**Extract:**
<<<<

United States: In July, the Securities & Exchange Commission warned that organizations offering or selling digital assets using blockchains or distributed ledgers may be subject to securities laws, depending on the circumstances.

China: The Chinese government banned ICOs on Monday. The government committee, led by China's central bank, also issued a list of 60 exchanges that it will investigate, although some have already halted their ICO trades.

Hong Kong: The territory's financial regulating agency issued a statement warning that some ICOs may be classified as securities. The regulations may also extend to exchanges that are trading these digital tokens.

South Korea: The country's financial authorities said they plan to strengthen regulation around digital currencies and will "punish" ICOs, according to BusinessKorea.

Russia: Russia's central bank (which is not the country's financial regulator) warned of the high risks of trading cryptocurrencies and participating in ICOs. It also said it won't allow (for now) the trading of cryptocurrencies on official exchanges, nor the use of their technology for clearing and settlement infrastructure.

Singapore: The Monetary Authority of Singapore has a similar stance as the SEC, finding that some ICOs and token sales may be subject to securities laws depending on their underlying purpose and context.

Canada: Canadian regulators recently released a set of guidelines and rules for ICOs, noting that many of them appear to fall under the country's securities definition and may be regulated as such.

>>>>

**Written tasks:**
1. List every country or territory whose approach to ICOs the regulation summary describes.
2. According to the regulation summary, how many exchanges are on the list that China's government committee said it will investigate?
3. Check each statement against the regulation summary and say whether it agrees: (a) Russia's central bank is the country's financial regulator. (b) The Monetary Authority of Singapore takes a position similar to that of the SEC. (c) The SEC issued its warning in July.

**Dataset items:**
<<<<

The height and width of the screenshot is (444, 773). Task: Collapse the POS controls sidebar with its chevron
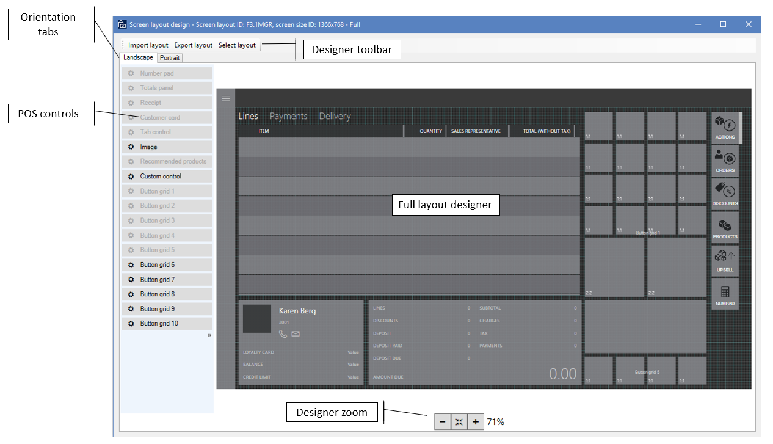point(209,335)
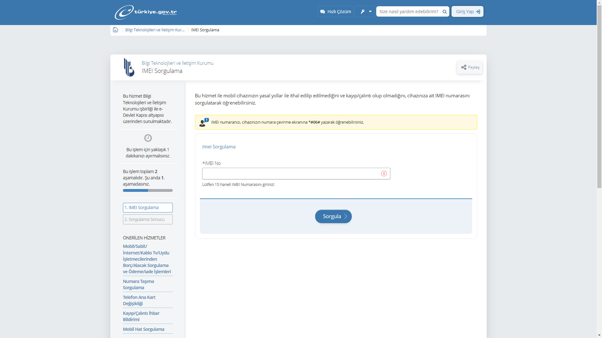Image resolution: width=602 pixels, height=338 pixels.
Task: Click the step progress bar
Action: (148, 190)
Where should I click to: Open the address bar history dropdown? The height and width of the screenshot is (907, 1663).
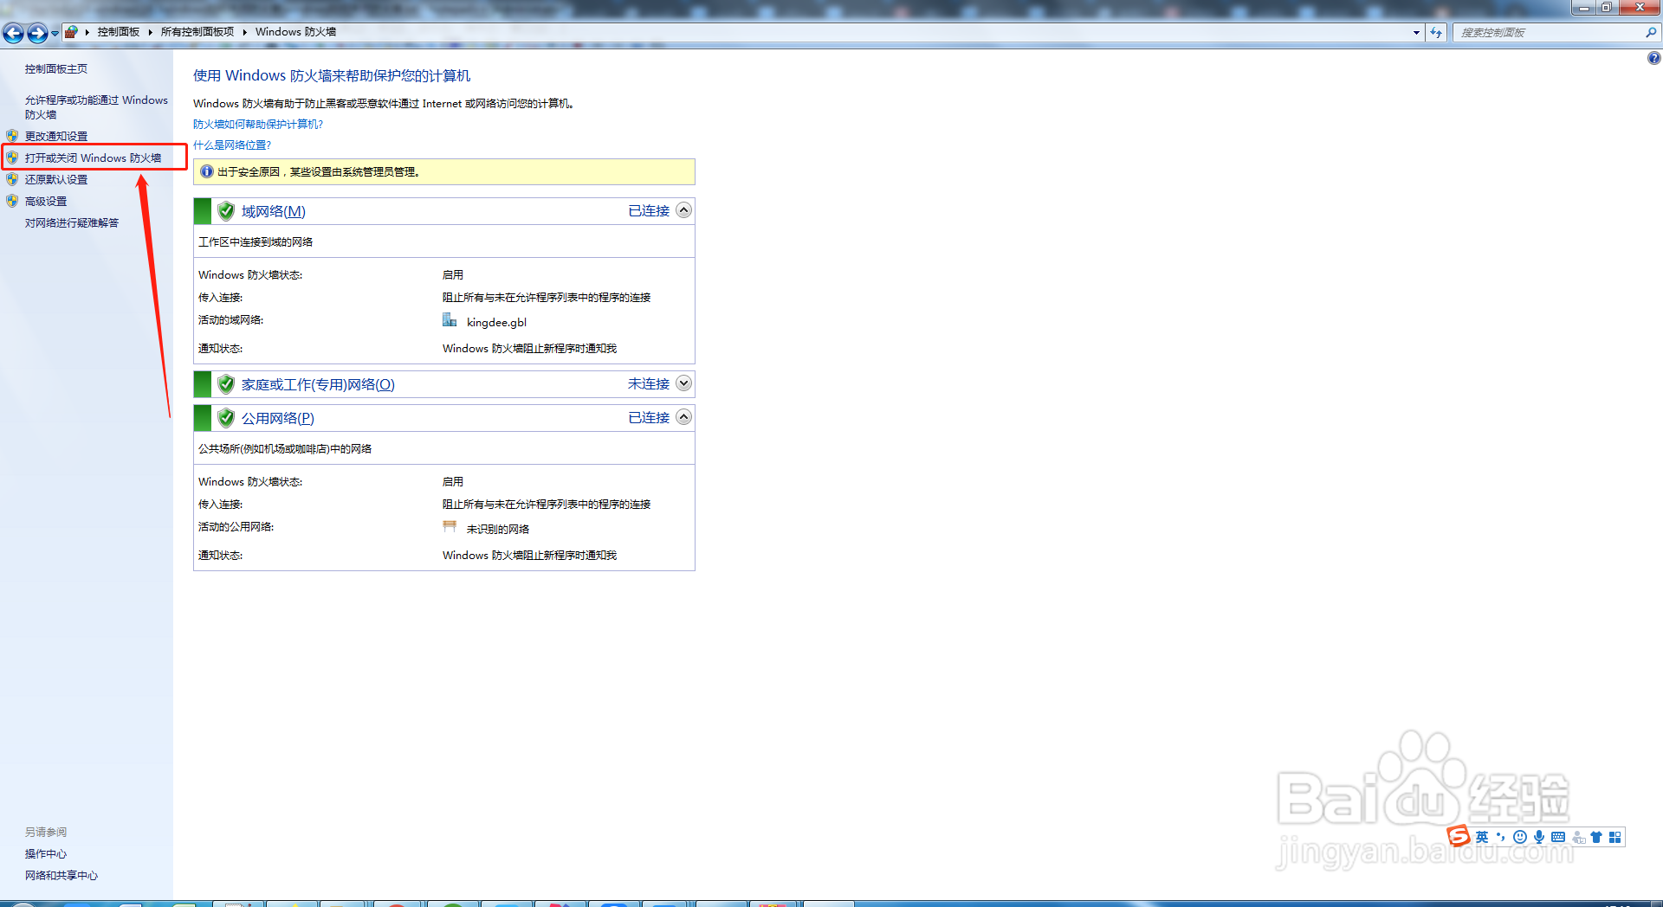(x=1418, y=32)
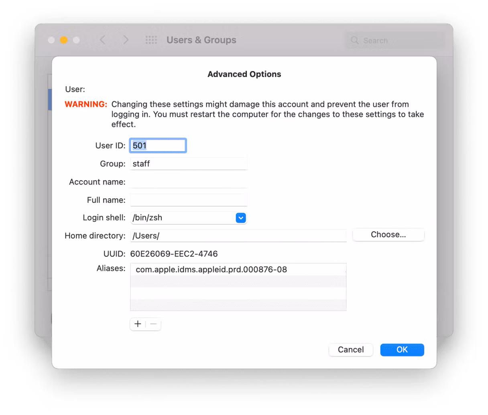Go back with the left chevron
488x415 pixels.
click(x=103, y=40)
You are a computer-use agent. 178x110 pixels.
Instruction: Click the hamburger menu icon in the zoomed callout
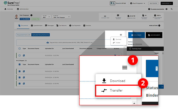tap(124, 68)
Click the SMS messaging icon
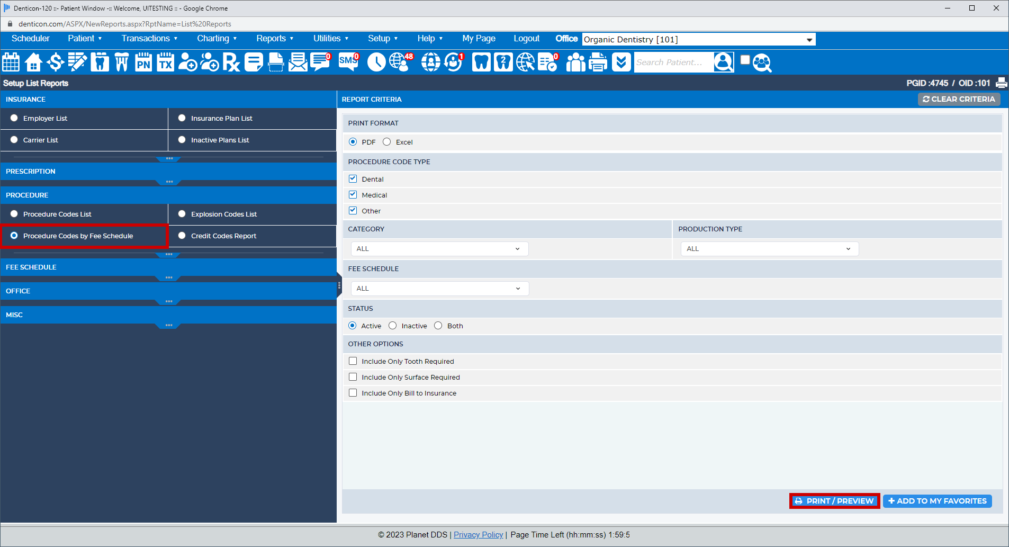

>>>>

**Correct answers:**
1. United States, China, Hong Kong, South Korea, Russia, Singapore, Canada

2. 60 exchanges.

3.
(a) No: "Russia's central bank (which is not the country's financial regulator)"
(b) Yes: "The Monetary Authority of Singapore has a similar stance as the SEC"
(c) Yes: "In July, the Securities & Exchange Commission warned"